Las Disfunciones Sexuales

SEXUALMENTE HABLANDO

Programa 8
05/05/14.


Yo te lo cuento:

Durante mucho tiempo, del tema no se habló.
En otras épocas se habló de enfermedades ocultas o vergonzantes. Y había especialistas que así se anunciaban.

Ya hace varios años que nos vamos acostumbrando a que se llamen de otra manera, más científica, digamos.
Conocemos las disfunciones sexuales.
Disfunción eréctil, eyaculatoria, anorgasmia, trastornos del deseo son varios de los términos que hemos aprendido.

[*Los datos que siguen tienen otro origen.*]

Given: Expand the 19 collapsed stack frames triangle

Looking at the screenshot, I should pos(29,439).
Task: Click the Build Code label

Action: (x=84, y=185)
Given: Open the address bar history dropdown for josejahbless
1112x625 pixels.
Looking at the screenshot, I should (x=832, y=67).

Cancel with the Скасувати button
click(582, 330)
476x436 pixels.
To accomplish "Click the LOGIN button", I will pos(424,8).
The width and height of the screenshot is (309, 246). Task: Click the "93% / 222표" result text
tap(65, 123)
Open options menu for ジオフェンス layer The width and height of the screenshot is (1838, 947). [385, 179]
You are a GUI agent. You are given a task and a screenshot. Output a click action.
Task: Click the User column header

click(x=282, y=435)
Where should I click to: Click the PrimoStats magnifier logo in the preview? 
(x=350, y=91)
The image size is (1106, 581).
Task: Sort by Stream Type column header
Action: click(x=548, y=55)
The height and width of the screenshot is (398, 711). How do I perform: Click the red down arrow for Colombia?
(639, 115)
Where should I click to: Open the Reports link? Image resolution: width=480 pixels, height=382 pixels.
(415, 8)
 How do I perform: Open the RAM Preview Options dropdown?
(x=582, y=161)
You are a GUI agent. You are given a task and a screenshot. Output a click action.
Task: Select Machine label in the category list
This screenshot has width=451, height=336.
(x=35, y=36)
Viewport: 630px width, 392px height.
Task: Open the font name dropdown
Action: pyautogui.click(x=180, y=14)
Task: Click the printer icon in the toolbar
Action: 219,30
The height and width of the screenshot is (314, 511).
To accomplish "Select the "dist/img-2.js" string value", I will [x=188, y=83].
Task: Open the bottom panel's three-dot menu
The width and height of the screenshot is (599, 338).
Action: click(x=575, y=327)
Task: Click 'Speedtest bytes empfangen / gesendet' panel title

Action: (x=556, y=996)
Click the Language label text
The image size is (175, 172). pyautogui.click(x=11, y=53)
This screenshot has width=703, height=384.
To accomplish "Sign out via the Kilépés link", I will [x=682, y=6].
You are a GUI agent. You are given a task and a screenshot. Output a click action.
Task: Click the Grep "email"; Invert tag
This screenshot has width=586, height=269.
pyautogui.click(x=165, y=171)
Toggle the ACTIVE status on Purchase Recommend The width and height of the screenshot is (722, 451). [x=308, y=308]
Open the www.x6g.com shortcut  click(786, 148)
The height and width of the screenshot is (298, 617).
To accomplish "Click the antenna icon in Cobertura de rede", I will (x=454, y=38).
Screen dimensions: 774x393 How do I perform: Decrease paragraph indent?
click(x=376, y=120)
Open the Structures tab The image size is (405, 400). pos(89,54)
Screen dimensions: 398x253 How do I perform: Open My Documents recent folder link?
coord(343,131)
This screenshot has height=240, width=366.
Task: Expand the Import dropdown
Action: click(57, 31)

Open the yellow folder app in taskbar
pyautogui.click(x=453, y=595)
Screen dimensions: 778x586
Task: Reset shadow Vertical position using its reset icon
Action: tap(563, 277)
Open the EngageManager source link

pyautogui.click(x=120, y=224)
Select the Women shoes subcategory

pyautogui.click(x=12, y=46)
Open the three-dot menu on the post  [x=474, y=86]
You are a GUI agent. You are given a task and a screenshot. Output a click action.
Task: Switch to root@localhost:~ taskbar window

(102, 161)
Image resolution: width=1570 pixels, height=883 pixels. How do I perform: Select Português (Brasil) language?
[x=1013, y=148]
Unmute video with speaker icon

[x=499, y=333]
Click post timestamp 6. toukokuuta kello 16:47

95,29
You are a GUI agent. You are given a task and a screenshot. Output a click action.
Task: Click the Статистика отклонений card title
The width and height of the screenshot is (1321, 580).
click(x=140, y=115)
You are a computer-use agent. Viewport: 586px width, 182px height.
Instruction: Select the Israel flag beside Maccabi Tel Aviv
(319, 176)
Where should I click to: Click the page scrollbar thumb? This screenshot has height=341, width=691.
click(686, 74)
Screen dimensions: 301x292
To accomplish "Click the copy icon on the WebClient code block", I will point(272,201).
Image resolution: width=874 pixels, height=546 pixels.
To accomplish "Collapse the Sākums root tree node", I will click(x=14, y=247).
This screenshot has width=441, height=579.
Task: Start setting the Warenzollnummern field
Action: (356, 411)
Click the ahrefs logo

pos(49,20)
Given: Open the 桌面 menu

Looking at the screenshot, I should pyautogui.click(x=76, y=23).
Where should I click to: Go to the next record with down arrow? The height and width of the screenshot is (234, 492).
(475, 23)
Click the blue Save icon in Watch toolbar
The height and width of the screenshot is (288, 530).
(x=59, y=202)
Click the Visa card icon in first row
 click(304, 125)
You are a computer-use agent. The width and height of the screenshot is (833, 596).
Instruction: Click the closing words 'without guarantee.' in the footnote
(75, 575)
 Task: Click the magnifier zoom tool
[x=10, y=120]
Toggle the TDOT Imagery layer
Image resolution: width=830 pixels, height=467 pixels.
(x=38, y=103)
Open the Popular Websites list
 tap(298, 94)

Pero popularmente hubo, y todavía hay, dos términos. Dos nombres que persisten.
Para el hombre, impotente.
Para la mujer, frígida.
Con el paso del tiempo esas palabras se fueron volviendo adjetivos.
El varón impotente, la mujer frígida.
Ya la persona no sufría de impotencia o frigidez. “Era” impotente o frígida.
Los adjetivos fueron calificativos.
No faltó mucho para que se transformaran en insultos. “Sos un impotente, sos una frígida”.

Como decía, ahora hay otros términos.
Por suerte despojados de lo emocional, son científicos o técnicos.

Pero, a pesar de su cambio, los términos viejos para algo servían.
Servían porque describían bien lo que uno sentía.
Parafraseando al tango, la ilusión de haber podido y el dolor de ya no poder.

El sentirse inútil, indiferente o frío. Y no saber qué nos pasa ni cómo arreglarlo.
A veces sufriendo en silencio durante mucho tiempo, con miedo.
Miedo al fracaso, miedo a la humillación, miedo a la sensación de vacío posterior.
Miedo a los reproches del otro.
Más angustias todavía al no tener con quién hablarlo.
No tener con quién hablar, ya que reconocer los problemas sexuales ante otro significaba también reconocer el fracaso.
Nos sentimos como la única o el único ser de la tierra a quien le pasa ésto.

Va siendo tiempo de ponerle nombre al miedo.
El miedo sin nombre paraliza. Cuando sabemos ya no somos los mismos.
A medida que sepamos cómo y entendamos el por qué, vamos a encontrar soluciones.

Es cuestión entonces de animarse a llamar las cosas por su nombre.